Demokrasi ve Atılım (DEVA) Partisi Denizli İl Başkanı Bekir Kırar , “Türkiye’nin güzel yarınları için hep birlikte mücadele ediyoruz. Bu mücadelenin kazananı toplumun tamamıdır. Bir kesim değildir. Toplumu yöneten, toplumda aktif olan, kanaat önderi olan herkesin mutlu olacağı çözümler için birlikte mücadele edeceğiz” dedi.
DEVA Partisi Denizli İl Başkan Yardımcısı ve Kurumsal İletişim ve Tanıtım Başkanı Nazlı Bölek, bu anlamlı günün gazeteci haklarının ilk kez güvence altına alındığı 1961 yılından bu yana çeşitli etkinliklerle kutlandığını hatırlatarak, şunları söyledi:
“Gönlümüz bu anlamlı günün, gerçek bir kutlama olmasından yana. Ancak günümüz Türkiye şartlarında bu mümkün değil. Basının tam anlamıyla özgür olduğu, kalemlerin satın alınamadığı, gerçekleri yazdığı için hiçbir basın mensubunun tutuklanmadığı, hapse atılmadığı bir Türkiye’de, bu güzel günü bir bayram havasında kutlayacağımıza inanıyoruz. Hayalimizdeki Türkiye için DEVA Partisi olarak çok çalışıyoruz. Çalışmalarımızı halka anlatan, haberlerimizi veren, iktidarın baskısından korkmayan basın kuruluşlarına ve siz değerli basın mensuplarına gönülden teşekkür etmek istiyoruz. Her türlü sorun ve engellemelere rağmen görev yapmaya çalışan bütün gazetecilerimizin, basın mensuplarımızın 10 Ocak Çalışan Gazeteciler Günü kutlu olsun” dedi.

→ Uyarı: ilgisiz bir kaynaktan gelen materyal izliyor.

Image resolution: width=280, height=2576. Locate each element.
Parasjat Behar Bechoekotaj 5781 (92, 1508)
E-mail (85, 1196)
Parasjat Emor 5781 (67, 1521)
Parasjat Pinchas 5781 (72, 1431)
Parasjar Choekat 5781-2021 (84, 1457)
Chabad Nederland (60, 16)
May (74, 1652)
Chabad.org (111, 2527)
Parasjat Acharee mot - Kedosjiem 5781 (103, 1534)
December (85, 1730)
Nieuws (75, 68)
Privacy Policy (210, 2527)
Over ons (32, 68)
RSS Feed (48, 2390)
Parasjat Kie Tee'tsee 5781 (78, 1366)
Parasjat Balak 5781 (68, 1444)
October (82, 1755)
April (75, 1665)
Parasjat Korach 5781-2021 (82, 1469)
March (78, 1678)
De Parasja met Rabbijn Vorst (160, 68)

BAŞKAN KIRAR’DAN BASIN ÖZGÜRLÜĞÜ VURGUSU
DEVA Partisi Denizli İl Başkanı Bekir Kırar, gazetecilerin gününü kutlayarak, basın özgürlüğünün önemine değindi.
Başkan Kırar, “Kamuoyunun vicdanını temsil eden, ilkeli ve dürüst yayıncılık prensiplerinden ödün vermeyen, tüm zorluklara rağmen her koşulda kamuoyunu aydınlatmak için büyük bir özveriyle çalışan basın mensuplarımıza gönülden teşekkür ediyorum” dedi.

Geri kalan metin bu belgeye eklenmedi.